Il delitto è stato l’ultimo stadio di un percorso degenerativo latente, un’esplosione di violenza incomprensibile e inaspettata che ha gettato nel baratro anche i genitori degli assassini e dei complici. I padri e le madri di tre di loro, il minorenne e due maggiorenni, hanno confidato la loro disperazione al religioso di Dolianova, che li ha incontrati nel pomeriggio. Don Cannavera si è fatto latore di un loro messaggio, perché la comunità non condannassero le famiglie, ma fossero solidali. «La responsabilità degli sbagli che fanno gli adolescenti e i giovani non è non è soltanto dei genitori, ma di tutti - ha rilevato il fondatore della comunità La Collina -. Noi adulti siamo stati in grado di cogliere il loro linguaggio non verbale, di recepire i segnali del malessere? C'è troppa frammentazione negli interventi educativi, è necessario un patto educativo tra scuole, Comuni, parrocchie, mondo associazionistico. È facile puntare il dito, condannare. Nell’incontro di stamane con gli studenti molti l’hanno fatto. Ma non è giusto. Il patto educativo deve servire per progettare insieme le cose da fare per dare ai ragazzi gli strumenti indispensabili alla formazione e alla crescita in un alveo di legalità, perché l'individuo si realizza nelle relazioni sociali e quando non percepisce attorno a sé considerazione, va a cercarla nel mondo della droga, dell'alcol, dell'illegalità».

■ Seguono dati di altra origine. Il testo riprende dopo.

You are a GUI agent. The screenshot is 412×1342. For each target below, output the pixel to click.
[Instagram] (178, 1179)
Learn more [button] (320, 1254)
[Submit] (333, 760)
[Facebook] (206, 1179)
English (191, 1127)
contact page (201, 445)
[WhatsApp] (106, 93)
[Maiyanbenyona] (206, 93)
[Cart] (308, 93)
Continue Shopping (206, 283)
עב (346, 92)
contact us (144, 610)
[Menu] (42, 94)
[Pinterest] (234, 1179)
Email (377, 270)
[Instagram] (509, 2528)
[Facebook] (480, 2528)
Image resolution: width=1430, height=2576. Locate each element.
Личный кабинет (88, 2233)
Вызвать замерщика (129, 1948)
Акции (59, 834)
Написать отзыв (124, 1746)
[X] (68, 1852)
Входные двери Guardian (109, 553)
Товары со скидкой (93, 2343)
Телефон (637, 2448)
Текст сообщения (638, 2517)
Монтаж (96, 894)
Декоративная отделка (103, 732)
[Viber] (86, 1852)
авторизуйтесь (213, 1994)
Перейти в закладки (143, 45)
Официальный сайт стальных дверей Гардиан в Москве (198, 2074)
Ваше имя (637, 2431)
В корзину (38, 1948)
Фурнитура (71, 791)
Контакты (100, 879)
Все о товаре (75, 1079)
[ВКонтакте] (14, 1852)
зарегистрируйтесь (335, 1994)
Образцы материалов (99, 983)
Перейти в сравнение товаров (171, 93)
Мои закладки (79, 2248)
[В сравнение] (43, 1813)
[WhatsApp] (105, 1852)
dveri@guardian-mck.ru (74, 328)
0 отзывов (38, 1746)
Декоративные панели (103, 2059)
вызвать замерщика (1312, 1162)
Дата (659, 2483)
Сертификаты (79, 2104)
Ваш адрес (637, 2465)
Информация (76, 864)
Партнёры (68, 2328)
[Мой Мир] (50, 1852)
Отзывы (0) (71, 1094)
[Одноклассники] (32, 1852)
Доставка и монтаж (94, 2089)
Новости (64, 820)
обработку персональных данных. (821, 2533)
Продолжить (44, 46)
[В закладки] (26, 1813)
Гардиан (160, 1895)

Riflessioni condivise: «Dobbiamo fare uno sforzo per trovare un linguaggio con il quale entrare in sintonia con i giovani», ha convenuto Paola Manca, docente di uno dei presunti colpevoli. Antonella Della Ventura ha rilevato la necessità di riaffermare il ruolo di genitore: «Occorre dialogare. Non essere sempre indulgenti, ma quando serve dire dei no e motivarli».

«Giovani e adulti - ha esortato l'assistente sociale Giulia Crabolu di Ozieri - non devono aver paura di chiedere aiuto».